The Lance Armstrong Foundation, PO Box 27483 Austin, Texas 75755, USA
AFTERWORD
In January 1996, after four years happily writing in a little vacuum of my own making, developing a tough skin to fend off rejection slips from publishers and ignoring friends and family pleading with me to ‘get a proper job’, the unbelievable happened. Lynne Drew (then editor at William Heinemann and my editor to this day) offered me a three book deal. I’d completed Sally, I was halfway through Chloë and Polly was all planned. Jonathan Lloyd (my agent then and now) and I went to meet Lynne and her team. They wanted to know all about the books. Well, I said, my first novel is about sex and shenanigans in North London, my second is about love and lust in the UK at large, the third is a rampant romp through England and New England. And Cat, I said, well my fourth novel is set on the Tour de France. They looked at me a little blankly. Lashings of lycra? I offered. Thighs to make you sigh? I ventured. They were sold.
I’m often asked about when it first sunk in that the unbelievable had happened and that I was being paid to write and was a Real Author. It wasn’t when I struck my deal – I felt compelled to continue working as a temp, fearful to tempt fate. It wasn’t when Sally was first published in November 1996, nor Chloë the following year. It wasn’t even when I returned to New England for Polly on my first, official, tax-deductible research trip. The thunderbolt struck me in the Spring of 1998, in Manchester. I was there to meet world champion and Olympic gold medallist Chris Boardman – and it was possible not because I was a fan, but because I was a published author embarking on a novel set around his sport. Chris is an affable, down-to-earth chap – but when I spied him waiting in the hotel foyer, I had to nip into the Ladies to pinch myself and hyperventilate. The world had started to see me as a bone fide author – and, bizarrely, many people seemed as interested to meet me as I was to meet them.
For the next two summers, doors opened for me and access-all-areas passes were mine on the Tour de France itself. In fact, I set up quite a lucrative barter, trading cameo appearances in my novel for rides in team cars, being able to sit in on physio and massage, chats on team buses and a boogie at the end of Tour parties.

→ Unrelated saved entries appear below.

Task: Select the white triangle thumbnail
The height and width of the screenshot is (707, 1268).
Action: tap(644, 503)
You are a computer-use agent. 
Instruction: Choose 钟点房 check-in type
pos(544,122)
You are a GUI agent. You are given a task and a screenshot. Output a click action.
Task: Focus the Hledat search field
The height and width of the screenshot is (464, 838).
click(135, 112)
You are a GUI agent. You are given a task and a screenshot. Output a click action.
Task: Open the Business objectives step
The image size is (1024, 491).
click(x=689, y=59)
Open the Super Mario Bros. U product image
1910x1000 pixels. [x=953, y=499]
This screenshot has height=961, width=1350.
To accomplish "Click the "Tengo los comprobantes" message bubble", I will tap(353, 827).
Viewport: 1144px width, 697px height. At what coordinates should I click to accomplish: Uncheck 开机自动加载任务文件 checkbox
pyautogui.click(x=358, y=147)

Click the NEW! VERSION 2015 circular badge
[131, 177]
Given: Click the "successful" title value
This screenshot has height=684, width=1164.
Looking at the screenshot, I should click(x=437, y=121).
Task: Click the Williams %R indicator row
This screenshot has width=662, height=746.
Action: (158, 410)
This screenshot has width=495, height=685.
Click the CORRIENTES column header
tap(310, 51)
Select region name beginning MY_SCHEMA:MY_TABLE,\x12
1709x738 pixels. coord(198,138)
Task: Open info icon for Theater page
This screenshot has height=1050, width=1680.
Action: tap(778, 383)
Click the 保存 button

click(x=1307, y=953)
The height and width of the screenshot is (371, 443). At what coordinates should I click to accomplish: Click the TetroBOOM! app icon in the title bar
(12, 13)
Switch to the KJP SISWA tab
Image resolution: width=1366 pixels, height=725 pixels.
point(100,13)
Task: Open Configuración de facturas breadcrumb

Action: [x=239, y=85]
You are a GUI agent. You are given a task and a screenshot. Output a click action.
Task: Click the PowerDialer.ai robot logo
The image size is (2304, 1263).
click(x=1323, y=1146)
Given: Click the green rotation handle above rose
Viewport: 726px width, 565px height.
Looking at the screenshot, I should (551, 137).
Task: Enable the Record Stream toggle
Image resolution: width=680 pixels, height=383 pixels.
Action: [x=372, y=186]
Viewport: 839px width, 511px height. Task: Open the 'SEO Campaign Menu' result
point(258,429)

Cat was the first of my novels which warranted an acknowledgments section at the back. Rereading it sparks vivid memories for me.
It was a very peculiar instance of life imitating art. I felt as if I was following in Cat’s footsteps rather than paving the way for her. I managed to secure commissions and felt just like Cat, sending copy back to the Sunday Times, the Guardian, Woman’s Hour and a couple of cycling mags too. I’ll never forget interviewing Magnus Backstedt for BBC Radio 4 Woman’s Hour – he generously sat with me in the village départ before the day’s stage began and we chatted for 15 minutes. Cheers, I said. You’d better get on your bike, I said. Have a good ride, I said. I didn’t, however, tell him I’d forgotten to switch on my Dictaphone.
Back then, prior to the Lance Armstrong years, the Salle de Presse was 1000 journalists, with very few English speakers and only 8 women. I was travelling with British journalist and writer Jeremy Whittle. We shared the driving and saved each other places in the press tent, we replenished coffees, grabbed the best on offer at the press buffets and gatecrashed Mario Cipollini’s toga party. I’m vegetarian – a concept the French resolutely refuse to embrace – so I ate a lot of baguette and a lot of omelette and a lot of Coeur de Lion cheese (one of the Tour sponsors). We stayed in some pretty grim motels – including one on the Belgian border where the rooms hadn’t been changed since the last guests checked out (some weeks previously, apparently). Planet Tour can be claustrophobic and surreal so I kept sane by running (many of the press take bikes with them and ride in the early mornings and evenings). I have an appalling sense of direction so I’d simply run in one direction for half an hour, stop, turn and run back.
It was boiling in Bordeaux and freezing in the Alps, it was raining in Pau and sun-drenched in Paris. Marco Pantani won that notorious 1998 Tour when the sport was blown apart by drugs scandals. Although he never tested positive, he was expelled from the Giro in 1999 because of irregular blood values. He became depressed and died from drug abuse in 2004.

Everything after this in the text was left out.